100% of all integers contain at least one three.

*What?!?* How can this be? The solution is so surprising, it is difficult, if not impossible to believe that 100% of integers contain the digit three at least once. The simple fact that the number 8, for example, has exactly zero threes in it seems to dispute this.

Consider this: what percentage of the first ten numbers contains at least one three? That's easy- ten percent; three and only three. What percentage of the first one hundred number contains at least one three? A slightly inflated nineteen percent. What percentage of the thousand numbers contains at least one three? Twenty-seven point one (27.1) percent.

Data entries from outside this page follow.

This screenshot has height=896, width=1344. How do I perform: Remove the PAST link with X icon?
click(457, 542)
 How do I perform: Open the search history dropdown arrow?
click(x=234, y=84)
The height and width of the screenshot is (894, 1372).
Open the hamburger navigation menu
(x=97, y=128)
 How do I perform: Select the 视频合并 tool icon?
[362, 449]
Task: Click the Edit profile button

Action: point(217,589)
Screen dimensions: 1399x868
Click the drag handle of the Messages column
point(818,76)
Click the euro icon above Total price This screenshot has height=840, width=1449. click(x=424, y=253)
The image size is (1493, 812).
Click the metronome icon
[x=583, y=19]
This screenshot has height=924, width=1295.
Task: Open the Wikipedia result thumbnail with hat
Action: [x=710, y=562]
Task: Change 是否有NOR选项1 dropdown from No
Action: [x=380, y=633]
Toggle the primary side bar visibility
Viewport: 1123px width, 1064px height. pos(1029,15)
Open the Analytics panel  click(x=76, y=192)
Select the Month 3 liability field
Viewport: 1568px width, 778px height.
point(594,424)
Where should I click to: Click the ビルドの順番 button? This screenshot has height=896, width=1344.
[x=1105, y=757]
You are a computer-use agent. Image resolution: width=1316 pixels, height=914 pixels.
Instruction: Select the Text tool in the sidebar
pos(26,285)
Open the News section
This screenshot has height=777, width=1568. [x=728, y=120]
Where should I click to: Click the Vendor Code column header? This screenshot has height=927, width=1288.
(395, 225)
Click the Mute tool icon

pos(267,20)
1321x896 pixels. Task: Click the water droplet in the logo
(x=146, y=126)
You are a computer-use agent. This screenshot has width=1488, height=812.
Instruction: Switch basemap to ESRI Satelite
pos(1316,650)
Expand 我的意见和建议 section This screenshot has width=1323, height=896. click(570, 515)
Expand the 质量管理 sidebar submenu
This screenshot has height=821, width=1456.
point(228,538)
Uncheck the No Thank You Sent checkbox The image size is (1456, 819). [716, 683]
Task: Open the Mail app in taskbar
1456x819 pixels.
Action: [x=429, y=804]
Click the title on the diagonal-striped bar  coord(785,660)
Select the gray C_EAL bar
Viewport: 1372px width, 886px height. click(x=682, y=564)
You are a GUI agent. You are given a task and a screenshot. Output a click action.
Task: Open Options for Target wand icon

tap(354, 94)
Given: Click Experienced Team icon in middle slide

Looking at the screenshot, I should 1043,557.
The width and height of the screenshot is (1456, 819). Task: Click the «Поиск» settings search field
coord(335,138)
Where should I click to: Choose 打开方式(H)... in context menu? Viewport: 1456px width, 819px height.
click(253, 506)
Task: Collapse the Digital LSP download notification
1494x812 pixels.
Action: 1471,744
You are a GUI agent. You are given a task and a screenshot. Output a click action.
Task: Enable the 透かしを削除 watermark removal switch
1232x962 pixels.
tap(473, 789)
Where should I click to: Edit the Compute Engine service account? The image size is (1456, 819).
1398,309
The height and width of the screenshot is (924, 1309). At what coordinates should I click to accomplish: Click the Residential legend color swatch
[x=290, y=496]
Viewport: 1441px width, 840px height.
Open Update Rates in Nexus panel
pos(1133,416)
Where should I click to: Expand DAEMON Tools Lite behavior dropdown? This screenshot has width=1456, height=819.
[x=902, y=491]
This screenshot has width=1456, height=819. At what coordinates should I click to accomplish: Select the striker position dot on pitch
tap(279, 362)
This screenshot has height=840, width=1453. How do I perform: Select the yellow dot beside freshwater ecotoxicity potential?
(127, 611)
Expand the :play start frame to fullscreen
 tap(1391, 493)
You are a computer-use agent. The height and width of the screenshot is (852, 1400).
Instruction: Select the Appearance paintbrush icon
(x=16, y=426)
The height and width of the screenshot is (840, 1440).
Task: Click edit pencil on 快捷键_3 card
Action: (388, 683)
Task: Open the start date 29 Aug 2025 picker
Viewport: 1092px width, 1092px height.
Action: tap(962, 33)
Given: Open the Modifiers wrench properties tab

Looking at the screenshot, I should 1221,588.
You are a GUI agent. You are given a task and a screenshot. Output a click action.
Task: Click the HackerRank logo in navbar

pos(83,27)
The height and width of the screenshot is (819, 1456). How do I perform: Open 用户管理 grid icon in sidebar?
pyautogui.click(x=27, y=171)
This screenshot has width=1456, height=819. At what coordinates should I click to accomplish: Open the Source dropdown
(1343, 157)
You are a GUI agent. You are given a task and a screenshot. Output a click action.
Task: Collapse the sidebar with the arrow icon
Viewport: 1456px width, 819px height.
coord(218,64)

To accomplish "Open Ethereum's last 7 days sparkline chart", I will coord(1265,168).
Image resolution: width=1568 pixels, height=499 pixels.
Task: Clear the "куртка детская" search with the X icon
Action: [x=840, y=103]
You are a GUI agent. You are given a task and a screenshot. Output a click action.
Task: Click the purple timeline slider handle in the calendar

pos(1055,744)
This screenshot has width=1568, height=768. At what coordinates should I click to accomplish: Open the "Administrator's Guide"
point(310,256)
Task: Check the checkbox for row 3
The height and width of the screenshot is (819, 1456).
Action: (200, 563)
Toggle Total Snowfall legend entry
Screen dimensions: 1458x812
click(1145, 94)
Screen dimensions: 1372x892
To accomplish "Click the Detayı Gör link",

The percentage of numbers with threes in them rises can be expressed as 1 - (.9)^n, where n is the number of digits. It reaches 99% at about the point where n has 42 digits.

The ratio of "threed" to "three-less" numbers at infinity would be 1 - (.9)^(Infinity), or 1.

It is interesting to note that there are *also* an infinite number of integers which do not contain the digit three. The simple progression "1, 11, 111, ... " illustrates this fact.

This seeming paradox illustrates one of the many "problems" associated with trying to apply concepts (like percentages) used for regular sets on the infinite. This puzzle, to the best of my knowledge, was originally posed by Clifford Pickover, the author and mathematician.